Pensar en mi familia




Pensar en mi familia me lanza a cuando Don Juan le dice al aprendiz que para ser chamán tiene que hacer la lista de todas las personas que conoce y escribir lo que recuerde de cada una. Yo vengo de dos familias muy numerosas, así que renuncio (por ahora) a la condición de chamán.

Mi padre se llamó Dagoberto y fue natural de Vereda Nueva. A los siete años estaba doblado sobre un surco, como obrero agrícola. A veces se escapaba del sembrado y se metía en la escuela pública, pero sus mayores lo sacaban y lo devolvían a la tierra, donde les era necesario.

El caso de mi madre, Argelia, fue similar. De niña no tenía zapatos, sólo una muda de ropa que lavaba de noche y destendía al amanecer, para correr a la escuelita. A media mañana la iban a buscar, porque el centavo diario que ganaba limpiando casas era vital en un hogar de trece bocas.

De la unión de esos seres nací en San Antonio de los Baños, en una vieja casa de madera que los ciclones del 26 y el 45 dejaron mal parada. La habían construido mis abuelos maternos, en medio de penurias de proporciones nacionales. Era en la calle Caridad, número 2 ½.

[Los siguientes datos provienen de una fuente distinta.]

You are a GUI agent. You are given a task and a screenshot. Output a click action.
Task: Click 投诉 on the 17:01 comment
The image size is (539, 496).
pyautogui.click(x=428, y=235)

Entre los árboles del patio, mi abuelo me contó que de niño había estado en Tampa, a fines del siglo 19. De por entonces, hacía dos historias. Una en la playa, cuando se subió a un trampolín para impresionar a las muchachas, y después le daba más miedo bajar las escaleras que tirarse. Otra historia ocurría en una bodega, donde había conocido a un cubano afectuoso que se interesó por su suerte. Unos días después, en la tabaquería en que trabajaba, mi abuelo vio al mismo hombre pronunciando un discurso. Entonces supo que aquel señor era un patriota al que le decían El Delegado, aunque se llamaba José Martí. Cuando en el siglo 20 mi madre visitó Tampa, trajo fotos de los lugares donde pasaron esas cosas.

Esta última historia se la oí al viejo Félix varias veces, con más y con menos detalles. Yo le preguntaba cómo era el hombre, qué aspecto tenía, si su voz sonaba aguda o grave, y mi abuelo me abría lo que quedaba de su memoria, mientras yo me esforzaba por hacerme una imagen.

El patio de la casa en que nací, en San Antonio, y el de la casa de la familia de mi padre, en Vereda Nueva, fueron curiosamente semejantes. Ambas casas quedaban donde terminaba el pueblo y empezaba el monte. Otra cosa importante fue el río, que va desde donde estuvo la Laguna de Arigüanabo hasta la Cueva del Sumidero. En esos sitios hice contactos decisivos con la naturaleza. Supe de perros, gatos, chivos, puercos, gorriones, tomeguines, sinsontes, colibríes, abejas, avispas, arañas, caballitos del diablo, guineos, lagartijas, ranas, majases, jicoteas, biajacas y catibos. Y aprendí a distinguir galán de noche, aromas, ceibas, limas, guayabas, yagrumas, naranjos, fruta bombas, granadas, jagüeyes, mamoncillos, mangos, anones, guanábanas, marañones, mameyes, flamboyanes, almácigos y palmas.

En los predios de la infancia no sólo empecé a ser persona sino también cubano.

Otro ser entrañable fue mi tío, Angelito, único hermano de mi padre, del que también fui ahijado. Padrino era quien extraía para mi las páginas de historietas de los diarios; era quien me llevaba al cine los fines de semana; era quien, después de la película, me iniciaba en las delicias de la comida china, en la olorosa plaza de Cuatro Caminos. Gracias a él comprendí que se podía ser pobre y caballero, y lo grato que era saborear los ostiones --misterioso manjar de los puestos de fritas.

La mayoría del mundo antiguo, gente y río, para mi son fantasmas. Casi la única que sigue en pie es mi madre, espero que por mucho. Y, claro está, la luz del señor amable que conoció mi abuelo niño.

 

Publicado en el blog Segunda Cita el 30 de mayo de 2012.